The tap water is generally safe to drink in San Jose and other major towns. To be sure, ask your tour leader or the hotel/ restaurant staff. Bottled water is readily available as well and should be used in remote rural areas.
10. What should I bring? What clothes should I pack?
Pack light! Baggage carts are scarce at airports, and luggage restrictions are tight. Bring comfortable, hand-washable clothing. T-shirts and shorts are acceptable during the day. At least one pair of slacks and dress shoes for dinnertime is highly recommended since some restaurants won't admit you in shorts or sandals. Loose-fitting long-sleeve shirts and pants are recommended if you take any day trips out to smaller towns, where immodest attire may be frowned upon. Bring a large hat to block the sun from your face and neck. Pack a light sweater or jacket for San José's cool nights and early mornings and for trips to volcanoes. Sturdy sneakers or hiking boots are essential if you plan to do a lot of sightseeing and hiking. Waterproof hiking sandals or other footwear that lets your feet breathe are good for strolling about town, beach walking, fording streams, and navigating the myriad mud spots you'll find on rain and cloud forest trails.
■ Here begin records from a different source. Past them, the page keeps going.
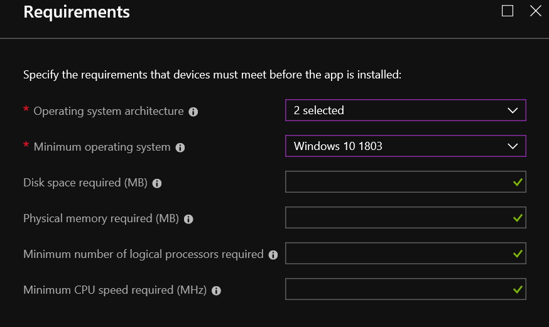Click info icon for logical processors required
Viewport: 549px width, 327px height.
273,255
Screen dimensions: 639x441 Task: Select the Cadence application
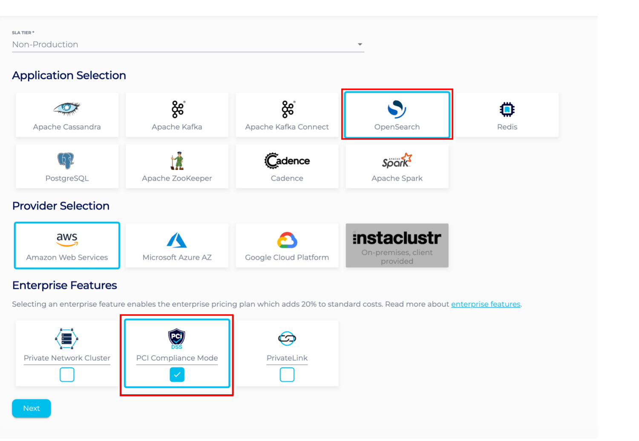tap(287, 166)
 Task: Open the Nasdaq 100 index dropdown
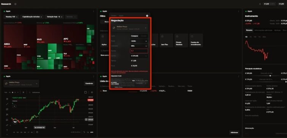[x=11, y=17]
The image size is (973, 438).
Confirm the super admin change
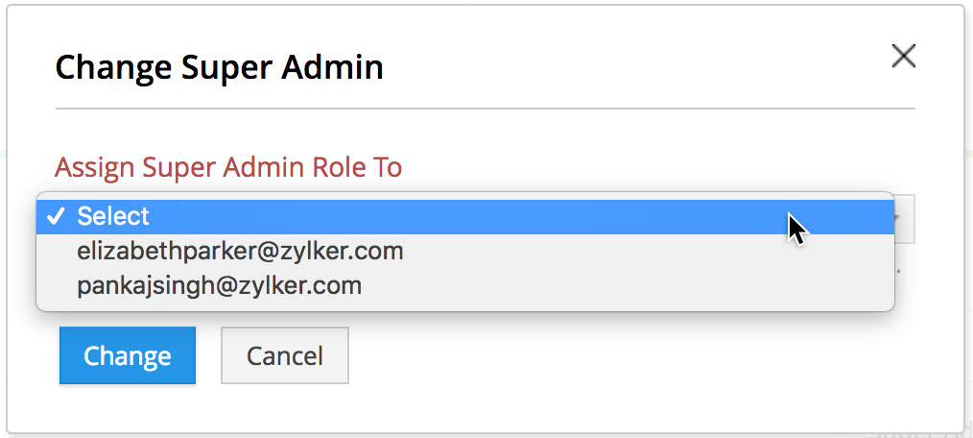point(128,355)
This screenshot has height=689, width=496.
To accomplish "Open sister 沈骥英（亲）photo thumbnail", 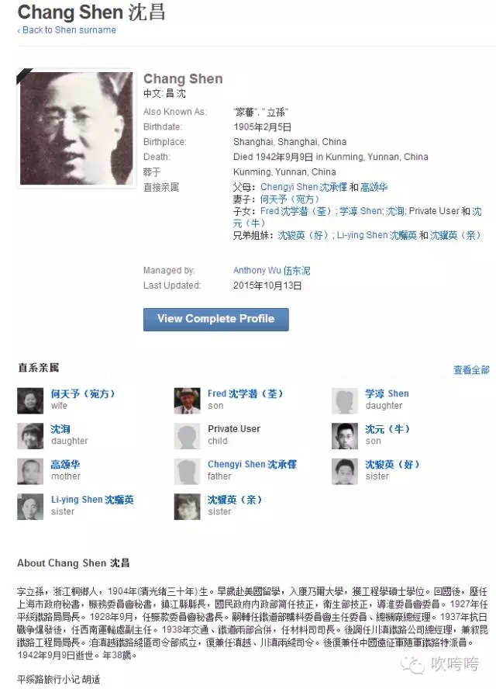I will [x=187, y=506].
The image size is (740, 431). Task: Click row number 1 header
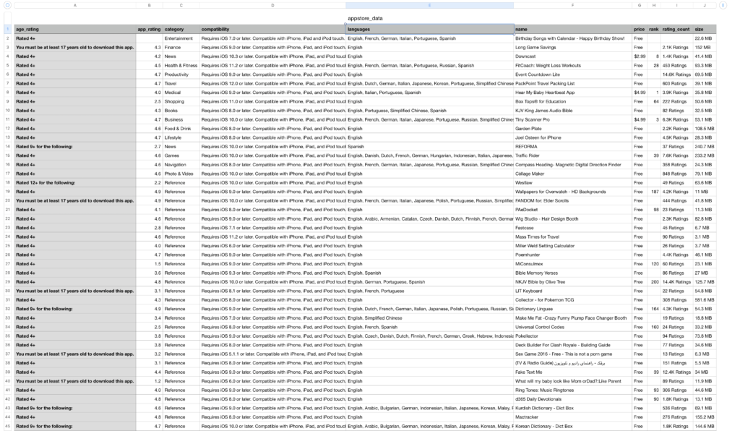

Baggage Weight Limits: There is a limit of 27-30 pounds per person for in-country local flights. This maximum weight allowance includes photographic/video equipment and carry-on bags so please pack lightly. You must also keep in mind that the luggage compartments are not pressurized. We highly recommend using duffel bags rather than hard suit cases. You must arrive no later than 45 minutes before the scheduled departure.
11. Do I need to speak Spanish?
No, as long as you stick to the main hotels and resorts. However, a little Spanish goes a long way.
12. Safety tips for the streets
Do not wander around alone at night in San Jose. Even brightly lit streets can be dangerous. Keep your wallet in a front pocket. Don't take more cash with you than you plan to spend (use your hotel safe).
Leave your Rolex or Movado at home. Bring a cheap watch, or buy one on the street. Make a photocopy of your passport and carry it with you
In outdoor cafes, do not leave bags or purses draped over a railing near the street, nor on the floor near a door. Don't leave anything of value unguarded on a beach.
Never leave your car unguarded when it contains anything of value, especially to take a few quick pictures or run into a store for a bottle of water. Break-in thefts abound in tourists areas, even outside the nicest hotels
13. Do I need an international drivers license to drive a car in Costa Rica?
No. An International license is not required. You are allowed to drive with your normal drivers license for whatever is the term of your visa.
14. What is the difference between the rain forest and the cloud forest?
Mainly the altitude and the temperature. The rain forests are very hot and humid while the cloud forest are humid and moist. The species of flora and fauna are significantly different.
15. What kind of inoculations do I have to take to Costa Rica?
No vaccines are required to enter Costa Rica. No matter where you travel though, a tetanus shot (or booster) is always a good idea.
16. Is there and exit or departure tax in Costa Rica? If so, how much is it?
Departure tax is $26, can be paid in US Dollars, colones or with a Visa card. You are able to pay this departure tax upon your arrival into Costa Rica by CASH or VISA only. They will provide you with a form and receipt that is good for your length of stay. By paying your departure tax upon arrival you could potentially save a lot of time and hassle waiting in long lines the day of your departure.
17. What number should I dial in case of emergency?
Dial 911. Do not expect the operator to speak English.
Dial 133. This is a Telephone Directory. Do not expect the operator to speak English.